Among the entries below, only the lines starting at the one with "This screenshot has height=399, width=705." and ending at the one with "595x468 pixels.", both included, are to be printed exactly.

──────────

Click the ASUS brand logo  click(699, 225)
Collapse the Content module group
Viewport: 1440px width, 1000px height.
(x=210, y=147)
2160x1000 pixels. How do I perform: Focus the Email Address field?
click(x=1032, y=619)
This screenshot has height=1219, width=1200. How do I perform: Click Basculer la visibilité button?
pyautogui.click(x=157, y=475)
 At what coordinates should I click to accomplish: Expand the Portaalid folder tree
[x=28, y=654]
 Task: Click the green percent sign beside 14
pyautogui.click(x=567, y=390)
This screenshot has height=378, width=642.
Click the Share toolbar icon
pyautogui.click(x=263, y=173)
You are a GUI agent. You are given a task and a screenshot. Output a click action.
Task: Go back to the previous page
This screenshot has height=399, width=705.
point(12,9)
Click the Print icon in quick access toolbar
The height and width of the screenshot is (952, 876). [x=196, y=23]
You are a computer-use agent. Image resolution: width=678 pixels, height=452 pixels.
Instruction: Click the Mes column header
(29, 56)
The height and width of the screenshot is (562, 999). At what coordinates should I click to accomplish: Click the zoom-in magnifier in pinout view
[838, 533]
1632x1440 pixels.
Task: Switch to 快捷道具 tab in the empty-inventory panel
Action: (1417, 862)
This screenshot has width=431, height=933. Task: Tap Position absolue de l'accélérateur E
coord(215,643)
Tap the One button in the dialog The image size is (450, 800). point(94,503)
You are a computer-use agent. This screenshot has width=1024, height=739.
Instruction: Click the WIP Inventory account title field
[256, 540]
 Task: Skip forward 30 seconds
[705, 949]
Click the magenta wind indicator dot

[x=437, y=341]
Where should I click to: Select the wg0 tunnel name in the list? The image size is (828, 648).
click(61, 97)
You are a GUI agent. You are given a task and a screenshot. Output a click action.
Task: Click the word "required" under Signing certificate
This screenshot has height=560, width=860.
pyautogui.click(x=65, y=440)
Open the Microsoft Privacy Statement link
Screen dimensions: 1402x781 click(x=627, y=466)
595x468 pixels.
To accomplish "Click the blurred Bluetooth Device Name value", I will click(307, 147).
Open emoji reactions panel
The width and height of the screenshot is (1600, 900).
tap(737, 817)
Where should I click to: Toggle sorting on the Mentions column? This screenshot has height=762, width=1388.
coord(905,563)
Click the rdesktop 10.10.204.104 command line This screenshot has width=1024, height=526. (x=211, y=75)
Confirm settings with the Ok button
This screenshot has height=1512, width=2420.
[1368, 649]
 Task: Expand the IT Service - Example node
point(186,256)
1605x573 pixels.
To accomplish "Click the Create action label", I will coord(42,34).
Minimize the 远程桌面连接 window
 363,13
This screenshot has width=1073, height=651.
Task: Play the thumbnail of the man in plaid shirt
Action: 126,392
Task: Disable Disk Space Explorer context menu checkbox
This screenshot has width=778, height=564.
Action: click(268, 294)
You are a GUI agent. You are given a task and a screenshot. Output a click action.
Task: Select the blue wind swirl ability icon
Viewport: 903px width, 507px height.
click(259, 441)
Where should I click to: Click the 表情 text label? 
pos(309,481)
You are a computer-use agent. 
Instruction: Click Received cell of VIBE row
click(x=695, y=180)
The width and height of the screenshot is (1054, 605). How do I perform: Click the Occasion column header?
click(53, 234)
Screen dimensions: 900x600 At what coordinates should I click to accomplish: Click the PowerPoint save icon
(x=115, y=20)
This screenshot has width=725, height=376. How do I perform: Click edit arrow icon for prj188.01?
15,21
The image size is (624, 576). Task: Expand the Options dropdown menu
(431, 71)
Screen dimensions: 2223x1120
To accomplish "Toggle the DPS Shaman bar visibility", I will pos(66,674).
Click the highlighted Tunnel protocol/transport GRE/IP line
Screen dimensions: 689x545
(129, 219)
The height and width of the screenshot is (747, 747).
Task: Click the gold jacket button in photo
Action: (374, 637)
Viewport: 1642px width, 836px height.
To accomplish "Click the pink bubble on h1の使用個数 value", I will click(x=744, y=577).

──────────

_RESULT OF THE EXERCISE_
This screenshot has height=399, width=705.
point(12,9)
Click the Print icon in quick access toolbar
The height and width of the screenshot is (952, 876). [x=196, y=23]
You are a computer-use agent. Image resolution: width=678 pixels, height=452 pixels.
Instruction: Click the Mes column header
(29, 56)
The height and width of the screenshot is (562, 999). At what coordinates should I click to accomplish: Click the zoom-in magnifier in pinout view
[838, 533]
1632x1440 pixels.
Task: Switch to 快捷道具 tab in the empty-inventory panel
Action: (1417, 862)
This screenshot has width=431, height=933. Task: Tap Position absolue de l'accélérateur E
coord(215,643)
Tap the One button in the dialog The image size is (450, 800). point(94,503)
You are a computer-use agent. This screenshot has width=1024, height=739.
Instruction: Click the WIP Inventory account title field
[256, 540]
 Task: Skip forward 30 seconds
[705, 949]
Click the magenta wind indicator dot

[x=437, y=341]
Where should I click to: Select the wg0 tunnel name in the list? The image size is (828, 648).
click(61, 97)
You are a GUI agent. You are given a task and a screenshot. Output a click action.
Task: Click the word "required" under Signing certificate
This screenshot has height=560, width=860.
pyautogui.click(x=65, y=440)
Open the Microsoft Privacy Statement link
Screen dimensions: 1402x781 click(x=627, y=466)
595x468 pixels.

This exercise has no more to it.